検察の「沈黙の圧力」 性暴力事件の被害女性に送られた“口止めメール”の衝撃
大阪地検の元トップ・北川健太郎被告(準強制性交罪で起訴)による性暴力事件を巡り、検察の組織対応に批判が高まっている。今度は大阪高等検察庁の幹部が、被害女性に対して“口外しないように”と圧力をかけるようなメールを送っていたことが判明した。
被害女性とその弁護団が15日、大阪地裁で記者会見を開き、「これは口止めであり、脅しに等しい」と厳しく抗議した。
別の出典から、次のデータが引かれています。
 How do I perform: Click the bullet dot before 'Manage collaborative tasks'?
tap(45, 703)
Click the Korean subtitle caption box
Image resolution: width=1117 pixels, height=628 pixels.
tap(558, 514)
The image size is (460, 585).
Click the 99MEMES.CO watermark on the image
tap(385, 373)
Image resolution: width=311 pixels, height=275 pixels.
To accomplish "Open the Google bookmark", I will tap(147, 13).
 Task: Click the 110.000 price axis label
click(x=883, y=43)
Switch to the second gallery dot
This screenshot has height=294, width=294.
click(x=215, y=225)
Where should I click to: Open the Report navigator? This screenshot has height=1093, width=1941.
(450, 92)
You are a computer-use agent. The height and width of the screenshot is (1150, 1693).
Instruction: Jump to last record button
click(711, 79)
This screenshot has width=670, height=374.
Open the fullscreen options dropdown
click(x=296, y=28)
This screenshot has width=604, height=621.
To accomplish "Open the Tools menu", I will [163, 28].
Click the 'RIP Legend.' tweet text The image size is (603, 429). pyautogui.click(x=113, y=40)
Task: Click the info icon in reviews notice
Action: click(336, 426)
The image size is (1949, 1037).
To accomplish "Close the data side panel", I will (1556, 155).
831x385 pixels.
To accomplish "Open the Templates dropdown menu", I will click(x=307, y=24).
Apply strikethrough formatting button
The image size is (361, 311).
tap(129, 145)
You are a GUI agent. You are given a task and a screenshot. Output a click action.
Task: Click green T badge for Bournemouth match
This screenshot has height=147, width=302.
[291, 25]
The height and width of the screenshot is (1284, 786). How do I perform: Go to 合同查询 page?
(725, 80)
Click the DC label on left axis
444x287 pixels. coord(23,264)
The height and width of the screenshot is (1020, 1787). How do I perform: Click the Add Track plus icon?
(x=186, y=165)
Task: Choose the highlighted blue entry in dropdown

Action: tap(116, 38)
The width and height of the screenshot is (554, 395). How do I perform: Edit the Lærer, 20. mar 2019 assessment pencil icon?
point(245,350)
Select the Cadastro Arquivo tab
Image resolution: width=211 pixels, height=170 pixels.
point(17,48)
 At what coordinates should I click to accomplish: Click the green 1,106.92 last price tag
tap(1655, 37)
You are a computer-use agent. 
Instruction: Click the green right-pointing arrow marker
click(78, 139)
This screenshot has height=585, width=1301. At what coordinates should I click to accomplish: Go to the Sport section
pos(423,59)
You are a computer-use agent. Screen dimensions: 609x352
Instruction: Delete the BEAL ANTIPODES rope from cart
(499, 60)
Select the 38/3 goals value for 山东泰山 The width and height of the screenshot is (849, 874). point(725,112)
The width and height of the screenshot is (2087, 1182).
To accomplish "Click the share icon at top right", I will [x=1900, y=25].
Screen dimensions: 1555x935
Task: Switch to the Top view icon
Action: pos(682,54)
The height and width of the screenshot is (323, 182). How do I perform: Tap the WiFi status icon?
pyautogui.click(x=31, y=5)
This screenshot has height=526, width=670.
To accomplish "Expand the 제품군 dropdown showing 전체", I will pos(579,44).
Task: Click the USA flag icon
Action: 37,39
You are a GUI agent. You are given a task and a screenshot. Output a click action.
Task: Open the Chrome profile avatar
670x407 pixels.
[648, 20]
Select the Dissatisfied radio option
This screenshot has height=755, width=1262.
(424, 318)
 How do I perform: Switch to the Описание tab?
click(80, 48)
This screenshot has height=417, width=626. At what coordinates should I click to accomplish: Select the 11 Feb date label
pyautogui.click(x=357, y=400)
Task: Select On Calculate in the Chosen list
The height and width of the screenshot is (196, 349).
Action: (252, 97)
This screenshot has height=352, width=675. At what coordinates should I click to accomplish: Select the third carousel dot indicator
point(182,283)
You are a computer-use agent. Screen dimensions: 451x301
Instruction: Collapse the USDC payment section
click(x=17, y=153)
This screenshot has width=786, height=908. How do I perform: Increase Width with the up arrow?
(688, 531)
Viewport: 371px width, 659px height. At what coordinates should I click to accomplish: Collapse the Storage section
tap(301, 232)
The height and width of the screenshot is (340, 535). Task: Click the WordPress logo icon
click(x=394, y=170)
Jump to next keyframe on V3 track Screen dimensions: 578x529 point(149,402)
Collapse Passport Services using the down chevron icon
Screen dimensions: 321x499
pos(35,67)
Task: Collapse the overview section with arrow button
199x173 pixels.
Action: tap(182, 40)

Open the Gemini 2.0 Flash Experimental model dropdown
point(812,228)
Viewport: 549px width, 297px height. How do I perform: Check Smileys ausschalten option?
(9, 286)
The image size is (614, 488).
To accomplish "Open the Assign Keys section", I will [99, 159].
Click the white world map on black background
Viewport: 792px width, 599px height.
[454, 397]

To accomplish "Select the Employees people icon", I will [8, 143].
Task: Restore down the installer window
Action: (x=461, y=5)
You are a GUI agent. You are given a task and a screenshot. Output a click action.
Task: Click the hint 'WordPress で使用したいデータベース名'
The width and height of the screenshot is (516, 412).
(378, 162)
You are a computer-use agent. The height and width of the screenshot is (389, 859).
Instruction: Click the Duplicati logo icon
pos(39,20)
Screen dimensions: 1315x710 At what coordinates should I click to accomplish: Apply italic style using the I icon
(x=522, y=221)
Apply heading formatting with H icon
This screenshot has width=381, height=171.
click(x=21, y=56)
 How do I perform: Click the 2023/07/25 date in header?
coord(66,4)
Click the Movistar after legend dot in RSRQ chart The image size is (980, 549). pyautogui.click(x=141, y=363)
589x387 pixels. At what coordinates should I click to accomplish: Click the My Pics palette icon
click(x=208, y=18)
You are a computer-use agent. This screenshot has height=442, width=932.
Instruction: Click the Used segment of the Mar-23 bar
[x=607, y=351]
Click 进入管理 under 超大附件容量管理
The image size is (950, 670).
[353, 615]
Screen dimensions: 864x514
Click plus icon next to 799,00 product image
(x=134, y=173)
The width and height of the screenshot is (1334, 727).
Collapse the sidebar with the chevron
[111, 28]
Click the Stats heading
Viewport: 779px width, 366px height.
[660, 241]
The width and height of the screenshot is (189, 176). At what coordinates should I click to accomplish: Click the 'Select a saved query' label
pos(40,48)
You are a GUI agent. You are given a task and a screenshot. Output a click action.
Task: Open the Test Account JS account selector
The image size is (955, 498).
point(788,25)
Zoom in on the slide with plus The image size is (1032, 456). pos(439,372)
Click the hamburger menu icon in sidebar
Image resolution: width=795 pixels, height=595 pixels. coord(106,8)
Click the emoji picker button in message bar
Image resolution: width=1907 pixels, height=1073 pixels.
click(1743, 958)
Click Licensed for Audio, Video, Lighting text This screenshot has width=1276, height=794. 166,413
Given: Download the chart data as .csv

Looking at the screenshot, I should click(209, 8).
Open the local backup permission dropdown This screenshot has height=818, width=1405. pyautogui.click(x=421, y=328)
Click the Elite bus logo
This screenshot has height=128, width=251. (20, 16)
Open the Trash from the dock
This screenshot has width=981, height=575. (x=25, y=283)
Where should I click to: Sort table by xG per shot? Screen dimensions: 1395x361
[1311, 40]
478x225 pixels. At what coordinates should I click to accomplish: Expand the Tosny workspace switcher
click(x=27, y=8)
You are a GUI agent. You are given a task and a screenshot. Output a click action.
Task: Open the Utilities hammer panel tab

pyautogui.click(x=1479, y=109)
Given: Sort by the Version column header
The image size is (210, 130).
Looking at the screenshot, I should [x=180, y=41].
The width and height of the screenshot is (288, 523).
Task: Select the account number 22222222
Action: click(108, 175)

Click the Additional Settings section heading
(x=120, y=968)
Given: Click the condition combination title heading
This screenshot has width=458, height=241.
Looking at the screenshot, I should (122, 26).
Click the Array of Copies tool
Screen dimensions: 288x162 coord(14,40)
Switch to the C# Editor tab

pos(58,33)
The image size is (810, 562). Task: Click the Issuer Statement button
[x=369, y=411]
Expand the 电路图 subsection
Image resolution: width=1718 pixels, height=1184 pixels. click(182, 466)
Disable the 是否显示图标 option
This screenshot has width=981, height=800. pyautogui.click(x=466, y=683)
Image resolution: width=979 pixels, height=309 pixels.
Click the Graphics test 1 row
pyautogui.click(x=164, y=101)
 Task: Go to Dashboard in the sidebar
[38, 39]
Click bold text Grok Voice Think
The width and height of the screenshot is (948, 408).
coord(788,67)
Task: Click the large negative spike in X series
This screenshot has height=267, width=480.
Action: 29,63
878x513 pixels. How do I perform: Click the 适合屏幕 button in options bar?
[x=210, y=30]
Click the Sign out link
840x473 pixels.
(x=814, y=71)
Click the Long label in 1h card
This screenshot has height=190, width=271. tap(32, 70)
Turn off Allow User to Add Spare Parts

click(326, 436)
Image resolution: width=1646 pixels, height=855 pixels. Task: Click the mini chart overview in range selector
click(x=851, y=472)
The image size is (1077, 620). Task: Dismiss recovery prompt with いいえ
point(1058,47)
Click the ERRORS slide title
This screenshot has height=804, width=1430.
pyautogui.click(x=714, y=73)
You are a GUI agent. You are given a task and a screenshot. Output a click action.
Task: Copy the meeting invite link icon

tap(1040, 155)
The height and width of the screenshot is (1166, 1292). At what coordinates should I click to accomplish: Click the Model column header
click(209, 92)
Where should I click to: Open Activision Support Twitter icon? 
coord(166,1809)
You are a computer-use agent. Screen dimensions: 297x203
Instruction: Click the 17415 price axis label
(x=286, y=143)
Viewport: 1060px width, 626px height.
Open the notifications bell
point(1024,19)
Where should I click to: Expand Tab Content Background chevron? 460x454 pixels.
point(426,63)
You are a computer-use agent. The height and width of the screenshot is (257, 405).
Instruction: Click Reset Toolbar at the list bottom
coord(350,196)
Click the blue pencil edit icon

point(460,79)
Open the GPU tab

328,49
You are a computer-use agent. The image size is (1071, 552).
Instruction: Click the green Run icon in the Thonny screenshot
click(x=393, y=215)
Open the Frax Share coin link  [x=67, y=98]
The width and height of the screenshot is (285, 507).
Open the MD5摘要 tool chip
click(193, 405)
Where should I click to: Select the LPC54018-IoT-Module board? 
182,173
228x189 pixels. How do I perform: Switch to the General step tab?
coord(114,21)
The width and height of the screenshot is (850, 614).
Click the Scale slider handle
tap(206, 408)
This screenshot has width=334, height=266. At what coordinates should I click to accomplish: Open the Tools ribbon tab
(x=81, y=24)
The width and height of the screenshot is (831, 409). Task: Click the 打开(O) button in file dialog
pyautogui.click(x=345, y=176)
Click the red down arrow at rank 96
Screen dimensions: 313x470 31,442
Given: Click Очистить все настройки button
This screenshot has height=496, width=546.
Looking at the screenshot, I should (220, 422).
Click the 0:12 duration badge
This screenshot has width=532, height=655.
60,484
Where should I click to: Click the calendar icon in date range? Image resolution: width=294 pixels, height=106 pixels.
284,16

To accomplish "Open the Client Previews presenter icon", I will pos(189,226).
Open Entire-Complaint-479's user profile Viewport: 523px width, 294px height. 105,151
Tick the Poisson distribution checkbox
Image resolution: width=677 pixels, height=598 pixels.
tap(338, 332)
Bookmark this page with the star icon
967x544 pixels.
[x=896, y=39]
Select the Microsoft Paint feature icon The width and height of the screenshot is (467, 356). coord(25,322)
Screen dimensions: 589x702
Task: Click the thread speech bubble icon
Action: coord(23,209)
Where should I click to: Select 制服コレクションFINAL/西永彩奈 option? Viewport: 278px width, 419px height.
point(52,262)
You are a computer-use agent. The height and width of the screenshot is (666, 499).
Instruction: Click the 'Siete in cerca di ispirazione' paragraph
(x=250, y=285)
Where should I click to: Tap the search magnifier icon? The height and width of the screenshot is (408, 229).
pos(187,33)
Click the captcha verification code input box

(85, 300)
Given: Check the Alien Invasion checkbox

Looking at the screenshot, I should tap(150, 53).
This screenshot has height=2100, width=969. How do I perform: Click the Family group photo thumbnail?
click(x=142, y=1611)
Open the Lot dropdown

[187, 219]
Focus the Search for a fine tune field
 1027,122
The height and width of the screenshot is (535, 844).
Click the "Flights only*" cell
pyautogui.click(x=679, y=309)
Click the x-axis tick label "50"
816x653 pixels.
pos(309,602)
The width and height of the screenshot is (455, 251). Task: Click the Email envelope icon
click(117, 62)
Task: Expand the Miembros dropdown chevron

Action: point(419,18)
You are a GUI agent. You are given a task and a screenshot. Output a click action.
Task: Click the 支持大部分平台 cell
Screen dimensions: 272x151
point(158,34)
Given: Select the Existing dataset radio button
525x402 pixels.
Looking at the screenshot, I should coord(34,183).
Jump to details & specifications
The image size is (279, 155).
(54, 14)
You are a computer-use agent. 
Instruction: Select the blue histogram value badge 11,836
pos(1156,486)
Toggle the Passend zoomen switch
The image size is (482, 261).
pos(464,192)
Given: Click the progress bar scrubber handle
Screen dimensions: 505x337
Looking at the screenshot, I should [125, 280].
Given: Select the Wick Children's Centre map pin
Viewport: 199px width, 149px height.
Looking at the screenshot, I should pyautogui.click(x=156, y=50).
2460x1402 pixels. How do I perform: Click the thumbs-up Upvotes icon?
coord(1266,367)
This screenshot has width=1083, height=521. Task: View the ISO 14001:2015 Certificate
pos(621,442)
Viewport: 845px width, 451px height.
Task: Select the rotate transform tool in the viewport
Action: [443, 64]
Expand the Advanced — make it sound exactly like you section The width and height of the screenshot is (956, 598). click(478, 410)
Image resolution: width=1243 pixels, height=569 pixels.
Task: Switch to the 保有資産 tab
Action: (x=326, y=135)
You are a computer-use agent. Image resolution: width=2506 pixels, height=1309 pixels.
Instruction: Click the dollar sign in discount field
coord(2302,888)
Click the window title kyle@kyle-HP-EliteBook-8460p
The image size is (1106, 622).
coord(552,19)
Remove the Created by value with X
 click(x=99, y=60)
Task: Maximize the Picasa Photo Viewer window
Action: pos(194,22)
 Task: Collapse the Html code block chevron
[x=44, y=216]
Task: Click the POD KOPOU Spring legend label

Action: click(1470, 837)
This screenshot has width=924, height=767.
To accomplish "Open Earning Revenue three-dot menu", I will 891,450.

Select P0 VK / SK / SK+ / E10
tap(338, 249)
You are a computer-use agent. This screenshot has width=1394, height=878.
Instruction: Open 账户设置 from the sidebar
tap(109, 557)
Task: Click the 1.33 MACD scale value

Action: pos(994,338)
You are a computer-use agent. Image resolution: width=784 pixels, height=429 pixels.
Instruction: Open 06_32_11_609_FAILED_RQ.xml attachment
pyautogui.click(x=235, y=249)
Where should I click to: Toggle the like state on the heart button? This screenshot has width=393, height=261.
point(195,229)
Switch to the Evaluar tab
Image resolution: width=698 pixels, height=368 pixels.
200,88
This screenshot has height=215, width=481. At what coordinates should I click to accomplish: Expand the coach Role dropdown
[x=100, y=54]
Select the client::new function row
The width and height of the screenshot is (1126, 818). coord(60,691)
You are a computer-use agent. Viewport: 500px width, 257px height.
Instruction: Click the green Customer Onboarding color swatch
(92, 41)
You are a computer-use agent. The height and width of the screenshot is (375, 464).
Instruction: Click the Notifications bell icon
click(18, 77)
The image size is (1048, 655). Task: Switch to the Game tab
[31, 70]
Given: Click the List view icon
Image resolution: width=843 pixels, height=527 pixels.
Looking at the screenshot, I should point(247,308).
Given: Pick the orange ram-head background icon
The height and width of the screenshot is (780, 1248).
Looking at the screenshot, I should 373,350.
【告訴された副検事は不起訴処分 「都合の悪いことを隠すためではない」と高検】
事件の発端は、大阪地検の女性検事が、当時検事正だった北川被告から性暴力を受けたと訴えたことにある。その後、女性はさらに、事件と直接関係のない副検事が自分の実名や中傷を同僚に広めていたとして告訴していた。
大阪高検は副検事の行為自体は認めながらも、3月に不起訴処分とした。
ところが、それに対して女性が抗議の意思を示すと、今度は大阪高検の担当部長が問題のメールを送ってきた。
メールには、「不起訴処分は何かを隠すためではない」「発信を繰り返せば信用を貶める行為と評価されかねない」などと記されていた。また、「これは口止めでも脅しでもない」「そのように発信することも控えてほしい」との一文も含まれていた。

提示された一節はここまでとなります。